Structure and writing
---------------------
- Article structure is easy to follow.
- Writing quality: ok. Even though some efforts could be made to make the flow easier.
Major comments
--------------
- The Introduction lacks positioning. It would have been appreciated if the authors presented a stronger story by motivating better their approach and the need of it. In addition, a quality-related example would have been nice.
- The Related Work section seems, to me, a bit short, in the sense that I feel like it misses some important related efforts. For instance, the Semantic Web works from Debattista aren't referenced [1], [2]. Same goes for the generic data quality effort in [3]. In the same idea, this section misses a detailed discussion between the various quality metrics already existing in the literature in order to better understand the gaps that the authors are filling.

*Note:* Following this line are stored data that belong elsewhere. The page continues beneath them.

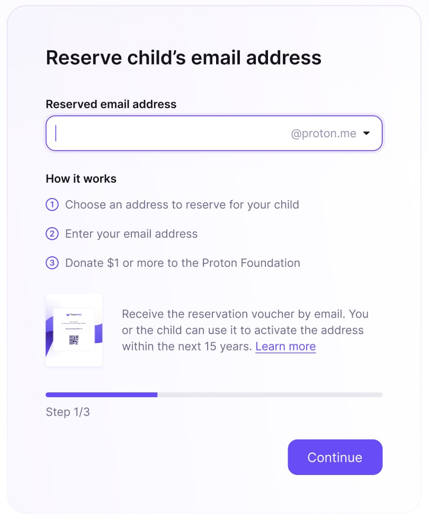Viewport: 429px width, 520px height.
Task: Click the step 2 numbered circle icon
Action: tap(52, 234)
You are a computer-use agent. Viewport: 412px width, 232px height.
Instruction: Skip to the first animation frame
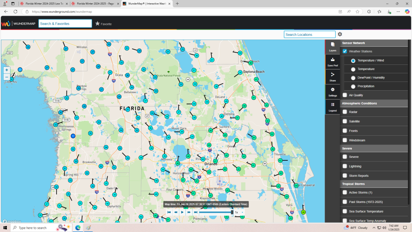coord(169,212)
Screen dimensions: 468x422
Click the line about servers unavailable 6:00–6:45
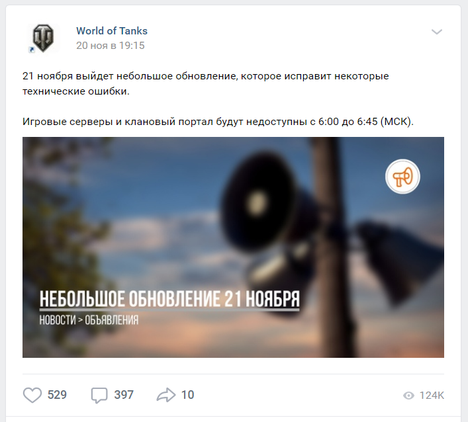[x=218, y=122]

- Section 4 lacks a discussion on the benefits to have these new quality metrics as compared to the previous ones existing in the literature. Similarly, it would have been interesting to have a stronger motivation leading to the need of such metrics, demonstrating for example that they cover necessary aspects, ignored until now. Finally, having an aggregated score/metric could have been a nice addition too (even though Table4 provides some aggregation).

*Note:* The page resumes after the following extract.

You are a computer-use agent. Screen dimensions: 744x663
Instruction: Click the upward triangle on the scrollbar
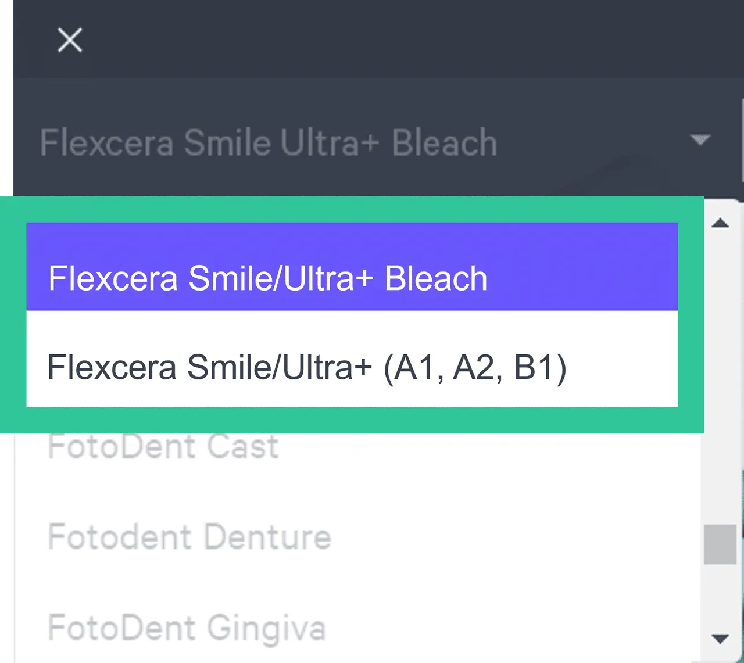[721, 223]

- Section 5 is only a description of the respective scores for the six datasets used to show the metrics. A stronger discussion, leading to the suggestions of guidelines and actions to improve these dataset respective qualities, would have been very useful to have. In a sense, this would have let the reader understand the interest of such a new set of quality metrics in the context of designing/building a Knowledge Graph.
[1] Luzzu—A Methodology and Framework for Linked Data Quality Assessment (Debattista et al.)
[2] Evaluating the Quality of the LOD Cloud: An Empirical Investigation (Debattista et al.)
[3] Requirements for data quality metrics (Heinrich et al.)
Minor comments
--------------
- It seems that the article is Korean focused. I do not really understand the motivation behind this restriction.
- I do not see the need for Section 3, what are the findings and how are they used to justify the need of 'structural quality metrics' as the next Section?
- On page 5 line 37, "4.2.2 have been examined in previous studies" needs references then.
- On page 7 line 44, typo. "memeber" → "member"
- Having both Fig.2 and Table.4 seems unnecessary.
- I do not really understand the relevance of the Appendix section…
Overall [REJECT]
----------------
This article presents 6 quality metrics to be used in order to evaluate Knowledge Graphs. In addition, the authors present experiments related to 6 large Knowledge Graphs among which 5 are very popular.
However, to me, neither they motivated their approach enough nor they used the experimental results in order to draw conclusions on how to improve the reviewed Knowledge Graphs. In addition, I think the overall positioning of the article should be reviewed so to better highlight the need for the community of such new metrics. Finally, I found the article not fully related to Wikidata (when the special issue is "Wikidata 2022"), indeed, the authors are only considering Wikidata within their KG set for their experiments but are not putting Wikidata at the center of their efforts.
For these reasons, I do not think this article fits within the scope of this Semantic Web Journal issue.
|